- What you need to do
Print out each record below, unaltered and complete, without its images.

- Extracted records
=== Section Start ===
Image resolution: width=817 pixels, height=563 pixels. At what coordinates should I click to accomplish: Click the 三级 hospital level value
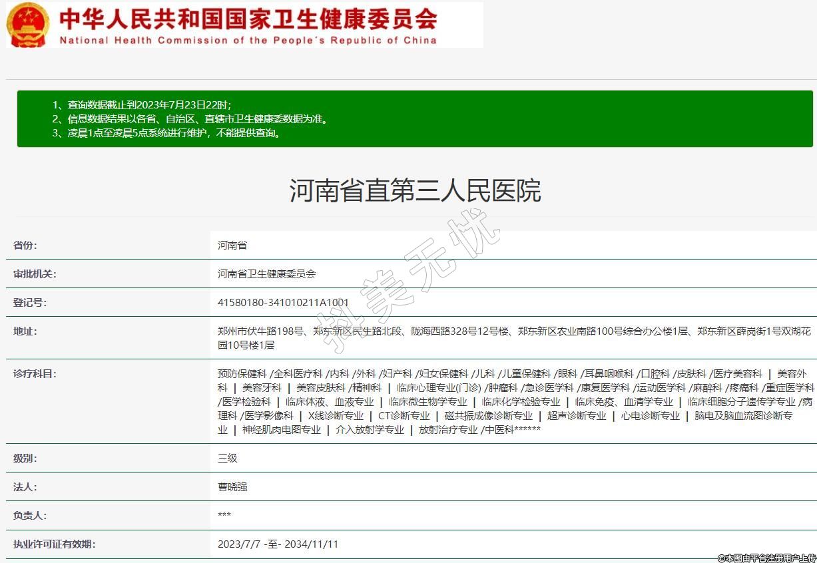coord(227,458)
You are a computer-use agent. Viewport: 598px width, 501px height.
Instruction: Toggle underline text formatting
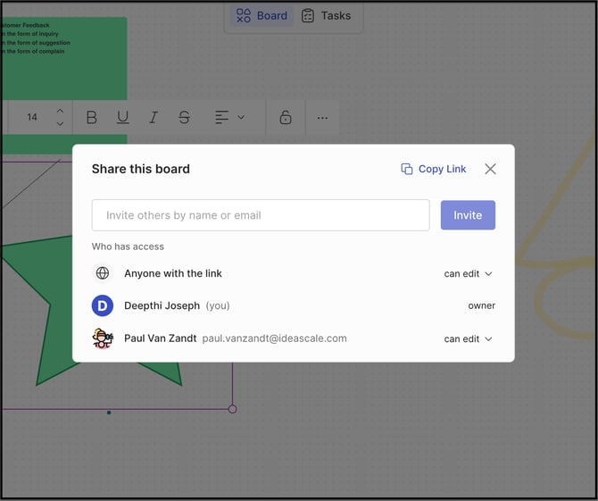pyautogui.click(x=122, y=117)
=== Section End ===
- Answer to the problem
Image resolution: width=817 pixels, height=563 pixels. At what coordinates should I click to accomplish: Click the 三级 hospital level value
coord(227,458)
You are a computer-use agent. Viewport: 598px width, 501px height.
Instruction: Toggle underline text formatting
pyautogui.click(x=122, y=117)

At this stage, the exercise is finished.